*** Supplied records Section Begins ***

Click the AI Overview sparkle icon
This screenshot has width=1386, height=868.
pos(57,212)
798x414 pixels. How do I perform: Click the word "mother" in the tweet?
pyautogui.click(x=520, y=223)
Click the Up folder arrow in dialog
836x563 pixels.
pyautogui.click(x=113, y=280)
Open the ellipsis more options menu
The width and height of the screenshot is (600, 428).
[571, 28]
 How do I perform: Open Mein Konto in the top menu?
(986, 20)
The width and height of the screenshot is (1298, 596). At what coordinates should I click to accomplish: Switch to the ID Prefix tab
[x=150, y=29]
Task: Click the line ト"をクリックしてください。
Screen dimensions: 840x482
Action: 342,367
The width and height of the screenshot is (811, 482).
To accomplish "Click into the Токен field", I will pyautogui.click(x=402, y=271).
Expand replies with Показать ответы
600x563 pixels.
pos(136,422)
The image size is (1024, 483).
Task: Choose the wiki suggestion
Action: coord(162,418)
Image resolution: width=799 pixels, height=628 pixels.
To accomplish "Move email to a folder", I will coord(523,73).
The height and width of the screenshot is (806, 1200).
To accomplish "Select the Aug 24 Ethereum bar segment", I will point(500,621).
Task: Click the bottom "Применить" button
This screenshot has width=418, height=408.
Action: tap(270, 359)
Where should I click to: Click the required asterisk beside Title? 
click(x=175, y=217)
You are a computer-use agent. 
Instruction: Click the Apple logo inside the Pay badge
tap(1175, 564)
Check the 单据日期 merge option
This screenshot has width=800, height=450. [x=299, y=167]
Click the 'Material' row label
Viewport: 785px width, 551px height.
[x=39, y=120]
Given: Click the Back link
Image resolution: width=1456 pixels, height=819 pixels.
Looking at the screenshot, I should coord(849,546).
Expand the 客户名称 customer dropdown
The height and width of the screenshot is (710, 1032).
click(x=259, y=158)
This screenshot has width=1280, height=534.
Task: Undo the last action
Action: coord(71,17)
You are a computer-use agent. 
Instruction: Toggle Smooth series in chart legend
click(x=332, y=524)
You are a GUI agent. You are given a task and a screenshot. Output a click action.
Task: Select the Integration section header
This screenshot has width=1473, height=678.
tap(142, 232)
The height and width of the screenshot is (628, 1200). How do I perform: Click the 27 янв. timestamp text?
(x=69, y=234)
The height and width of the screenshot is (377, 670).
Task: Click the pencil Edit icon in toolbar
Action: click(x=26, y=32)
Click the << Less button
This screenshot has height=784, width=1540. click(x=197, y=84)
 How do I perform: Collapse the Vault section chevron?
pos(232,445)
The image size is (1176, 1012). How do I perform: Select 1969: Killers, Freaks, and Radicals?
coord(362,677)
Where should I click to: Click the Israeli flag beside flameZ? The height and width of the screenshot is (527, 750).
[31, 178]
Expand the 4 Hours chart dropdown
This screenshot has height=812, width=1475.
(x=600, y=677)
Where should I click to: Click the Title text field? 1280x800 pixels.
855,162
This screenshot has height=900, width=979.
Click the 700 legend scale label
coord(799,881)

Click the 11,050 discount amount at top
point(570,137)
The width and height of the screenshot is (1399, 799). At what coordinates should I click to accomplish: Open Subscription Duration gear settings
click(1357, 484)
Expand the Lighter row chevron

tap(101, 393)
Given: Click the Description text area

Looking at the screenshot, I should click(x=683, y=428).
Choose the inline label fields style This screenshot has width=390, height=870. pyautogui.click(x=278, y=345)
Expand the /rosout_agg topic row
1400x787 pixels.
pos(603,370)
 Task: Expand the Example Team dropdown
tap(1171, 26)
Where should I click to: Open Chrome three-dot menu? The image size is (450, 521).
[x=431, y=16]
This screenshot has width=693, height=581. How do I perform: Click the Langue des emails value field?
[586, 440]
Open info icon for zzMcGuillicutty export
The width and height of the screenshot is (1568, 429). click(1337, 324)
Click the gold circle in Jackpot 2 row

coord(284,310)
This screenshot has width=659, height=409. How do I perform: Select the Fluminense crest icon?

*** Supplied records Section Ends ***

**Problem details**
Write the number of lines in the data above that contain "folder", adding no other words.

**Response area**
2